Material for this task
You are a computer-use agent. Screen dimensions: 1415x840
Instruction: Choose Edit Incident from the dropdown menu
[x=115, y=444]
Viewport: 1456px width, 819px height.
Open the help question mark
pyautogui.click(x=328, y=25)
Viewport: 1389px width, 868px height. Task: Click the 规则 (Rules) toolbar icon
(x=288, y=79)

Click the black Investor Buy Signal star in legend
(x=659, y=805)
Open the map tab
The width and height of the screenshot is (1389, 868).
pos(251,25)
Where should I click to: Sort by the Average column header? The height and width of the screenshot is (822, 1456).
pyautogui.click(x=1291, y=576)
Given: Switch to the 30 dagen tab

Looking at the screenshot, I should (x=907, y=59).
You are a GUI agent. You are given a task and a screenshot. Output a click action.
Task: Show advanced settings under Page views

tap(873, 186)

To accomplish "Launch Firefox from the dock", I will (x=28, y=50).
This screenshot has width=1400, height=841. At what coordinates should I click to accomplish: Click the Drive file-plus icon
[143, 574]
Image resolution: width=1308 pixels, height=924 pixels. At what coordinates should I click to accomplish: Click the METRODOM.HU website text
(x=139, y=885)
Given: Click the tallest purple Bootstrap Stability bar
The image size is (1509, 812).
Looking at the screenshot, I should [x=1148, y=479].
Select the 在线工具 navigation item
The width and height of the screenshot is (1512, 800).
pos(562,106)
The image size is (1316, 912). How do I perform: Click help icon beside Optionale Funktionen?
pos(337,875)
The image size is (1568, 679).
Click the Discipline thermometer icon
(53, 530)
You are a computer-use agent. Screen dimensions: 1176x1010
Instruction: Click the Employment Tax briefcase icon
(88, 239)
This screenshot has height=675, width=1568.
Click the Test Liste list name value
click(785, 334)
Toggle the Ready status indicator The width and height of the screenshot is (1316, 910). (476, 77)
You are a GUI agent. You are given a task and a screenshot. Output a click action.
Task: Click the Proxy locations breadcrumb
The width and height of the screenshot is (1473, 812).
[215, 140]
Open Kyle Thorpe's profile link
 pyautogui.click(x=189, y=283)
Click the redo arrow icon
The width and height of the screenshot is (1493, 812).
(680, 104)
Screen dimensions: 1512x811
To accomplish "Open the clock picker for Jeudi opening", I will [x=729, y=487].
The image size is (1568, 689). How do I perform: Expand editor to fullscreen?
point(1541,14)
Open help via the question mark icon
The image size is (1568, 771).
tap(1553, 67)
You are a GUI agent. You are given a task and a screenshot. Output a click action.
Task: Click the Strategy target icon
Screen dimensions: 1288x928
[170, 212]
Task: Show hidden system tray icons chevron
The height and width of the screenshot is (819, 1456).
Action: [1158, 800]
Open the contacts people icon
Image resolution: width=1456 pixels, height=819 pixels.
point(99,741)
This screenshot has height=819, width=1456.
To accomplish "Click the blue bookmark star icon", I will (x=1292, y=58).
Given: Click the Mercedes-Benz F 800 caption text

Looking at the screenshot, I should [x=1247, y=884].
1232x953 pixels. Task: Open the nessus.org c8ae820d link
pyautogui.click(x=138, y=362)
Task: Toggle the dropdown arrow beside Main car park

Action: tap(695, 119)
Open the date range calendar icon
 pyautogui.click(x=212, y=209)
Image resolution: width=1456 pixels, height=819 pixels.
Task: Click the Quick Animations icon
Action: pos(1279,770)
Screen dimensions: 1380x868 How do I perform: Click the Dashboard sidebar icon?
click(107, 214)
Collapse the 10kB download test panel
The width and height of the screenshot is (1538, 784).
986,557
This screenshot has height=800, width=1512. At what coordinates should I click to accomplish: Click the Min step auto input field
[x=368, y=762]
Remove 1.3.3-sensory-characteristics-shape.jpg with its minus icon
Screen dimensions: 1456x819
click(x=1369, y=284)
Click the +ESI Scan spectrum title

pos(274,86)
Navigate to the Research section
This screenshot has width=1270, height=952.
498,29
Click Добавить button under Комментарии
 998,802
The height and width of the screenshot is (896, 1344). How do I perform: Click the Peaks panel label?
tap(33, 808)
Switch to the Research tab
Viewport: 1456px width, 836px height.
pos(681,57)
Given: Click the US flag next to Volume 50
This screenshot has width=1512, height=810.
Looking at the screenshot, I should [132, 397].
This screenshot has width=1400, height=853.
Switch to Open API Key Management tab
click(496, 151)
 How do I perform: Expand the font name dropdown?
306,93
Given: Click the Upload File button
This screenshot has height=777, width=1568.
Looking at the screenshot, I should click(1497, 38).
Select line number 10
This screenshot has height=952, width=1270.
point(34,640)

Task instructions
Nothing should appear in the answer except the lines from the one containing "This screenshot has height=777, width=1568." to the end of the data above, reproduced exactly.

Answer below
This screenshot has height=777, width=1568.
Looking at the screenshot, I should click(1497, 38).
Select line number 10
This screenshot has height=952, width=1270.
point(34,640)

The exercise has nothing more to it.